▶ _Challenges_:
a – In the text on sole proprietors running payroll in Canada, under what must a sole proprietor register the payroll (RP) program account?
b – Write the next part of the text on sole proprietors running payroll in Canada, picking up after its final sentence.

You're a sole proprietor, the work is piling up, and you're ready to bring on help. Then the doubt creeps in: don't you have to be a corporation to put someone on payroll?
No. You don't. A sole proprietor can hire employees, open a payroll account with the Canada Revenue Agency, and run payroll exactly like any other employer. There is no incorporation requirement anywhere in the process. But there is one rule that surprises almost everyone the first time β and it's about you, not your staff.
- Yes β a sole proprietor can have employees and run payroll. You don't need to incorporate. You register a payroll (RP) program account under your Business Number and you're an employer.
- You can't put yourself on that payroll. You and your business are the same legal person, so you can't pay yourself a wage. You take draws and pay tax on the business's net profit. Payroll is only for the people you employ.
- Running payroll means withholding and remitting source deductions β CPP (including the newer CPP2 tier), EI, and income tax β by the 15th of the following month, then filing T4 slips by the last day of February.

▶ _Data section_:
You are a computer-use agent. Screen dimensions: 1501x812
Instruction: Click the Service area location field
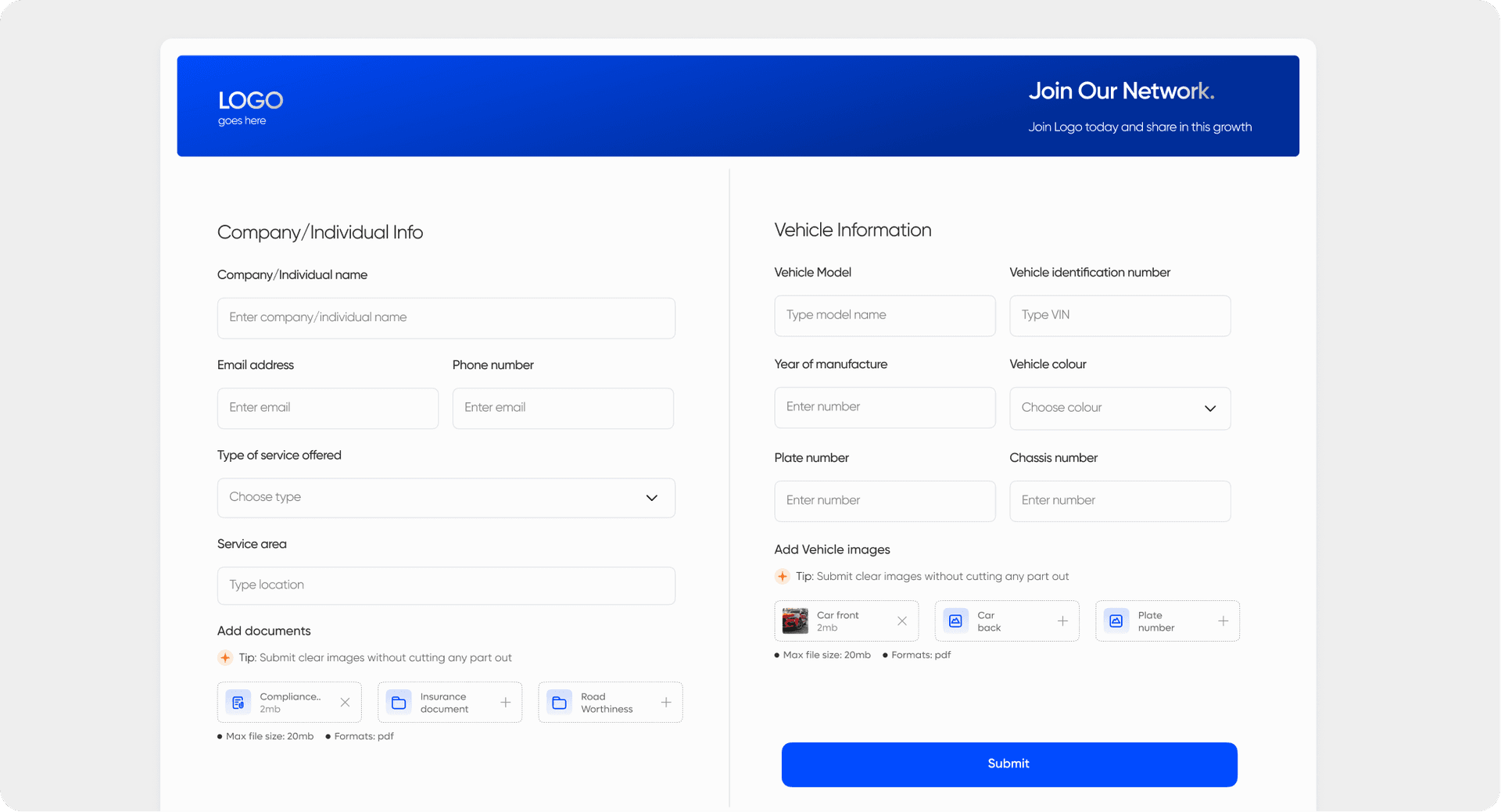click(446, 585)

▶ _Answers to the problems_:
a – Under their Business Number.

b –
- Hiring family is allowed, with two catches: the wage must be reasonable for work actually done, and employing a related person is generally not EI-insurable unless the terms look arm's-length.
- The real reason to consider incorporating isn't payroll β it's liability. As a sole proprietor you're personally on the hook for every dollar of source deductions you withhold, with no corporate shield.
Read on for how to set it up, the "you can't pay yourself" rule in plain English, a real-world example, and a before-you-hire checklist.
Do you have to be a corporation to hire employees?
No. The legal structure of your business β sole proprietorship, partnership, or corporation β has nothing to do with whether you can employ people. What makes you an "employer" in the eyes of the CRA is simply that you pay someone salary, wages, or other remuneration. A sole proprietor who hires a single part-time helper is just as much an employer as a corporation with fifty staff.
What you do need is a payroll program account β the "RP" account β attached to your Business Number (BN). That account is what lets you remit the deductions you withhold from your employees' pay to the CRA.
Source: CRA, "Open or manage a payroll account" and "Program accounts you may need" β a payroll (RP) account can be added to any Business Number, whether or not the business is incorporated.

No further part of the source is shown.